* **What to produce**
Where the line containing "Viewport: 687px width, 354px" appears below, begin there and reproduce each line exactly through the last one, omitting pictures.

* **Data supplied**

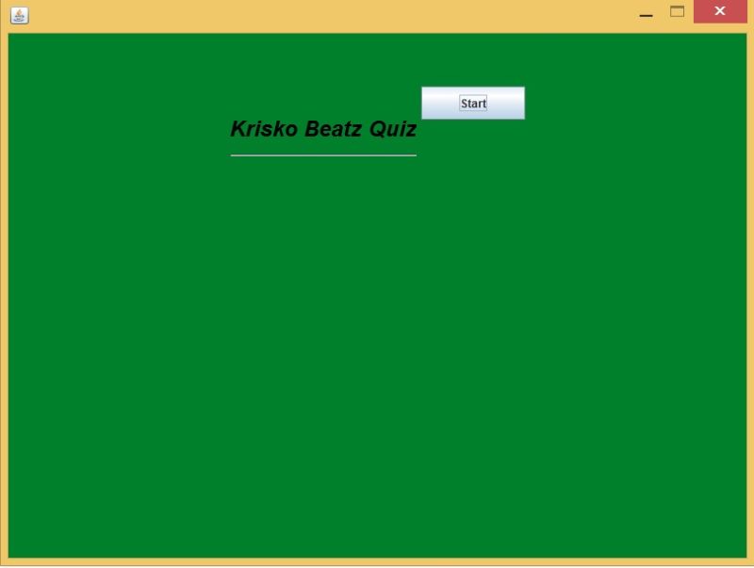
Task: Select the minimize icon on the title bar
Action: coord(647,14)
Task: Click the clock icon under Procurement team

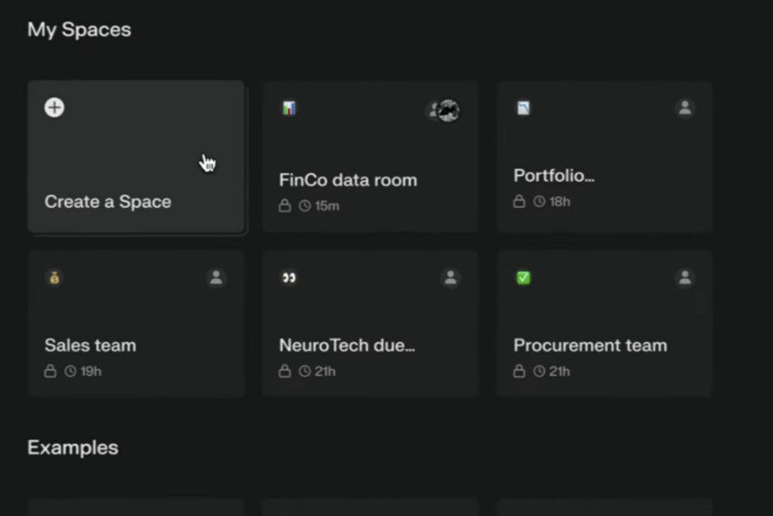Action: tap(539, 372)
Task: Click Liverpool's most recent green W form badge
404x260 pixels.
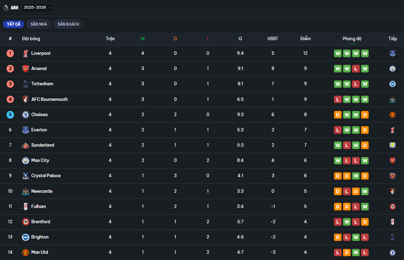Action: (x=365, y=53)
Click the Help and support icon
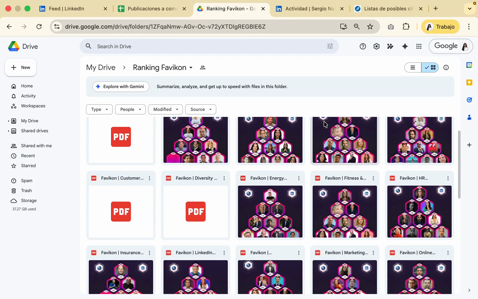This screenshot has width=478, height=299. (x=362, y=47)
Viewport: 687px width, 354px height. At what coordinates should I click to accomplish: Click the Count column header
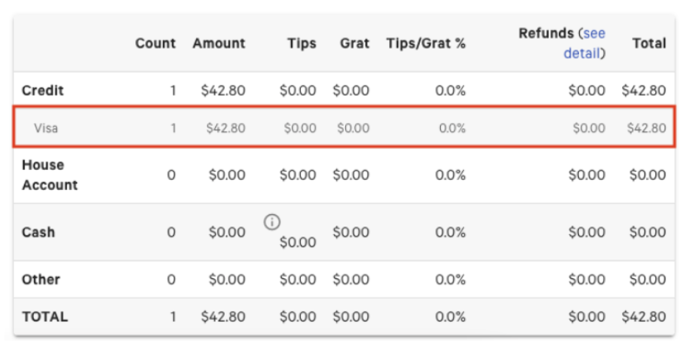(155, 43)
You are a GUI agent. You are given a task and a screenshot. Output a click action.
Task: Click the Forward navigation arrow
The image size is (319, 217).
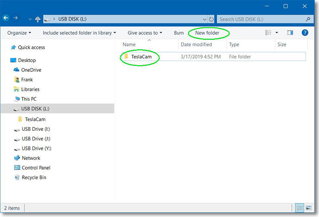(16, 19)
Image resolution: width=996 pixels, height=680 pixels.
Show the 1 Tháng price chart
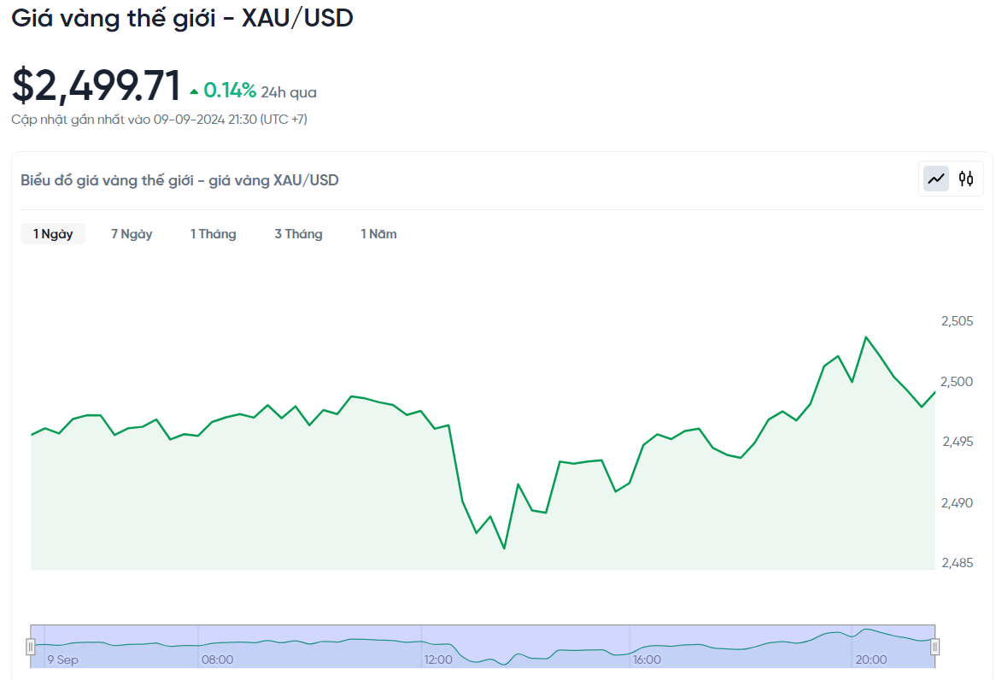pos(213,234)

* **Expected answer**
Viewport: 687px width, 354px height. At what coordinates should I click to accomplish: Click the Count column header
(155, 43)
You are a GUI agent. You are given a task and a screenshot. Output a click action.
Task: Click the Forward navigation arrow
The image size is (319, 217).
(16, 19)
Image resolution: width=996 pixels, height=680 pixels.
Show the 1 Tháng price chart
pos(213,234)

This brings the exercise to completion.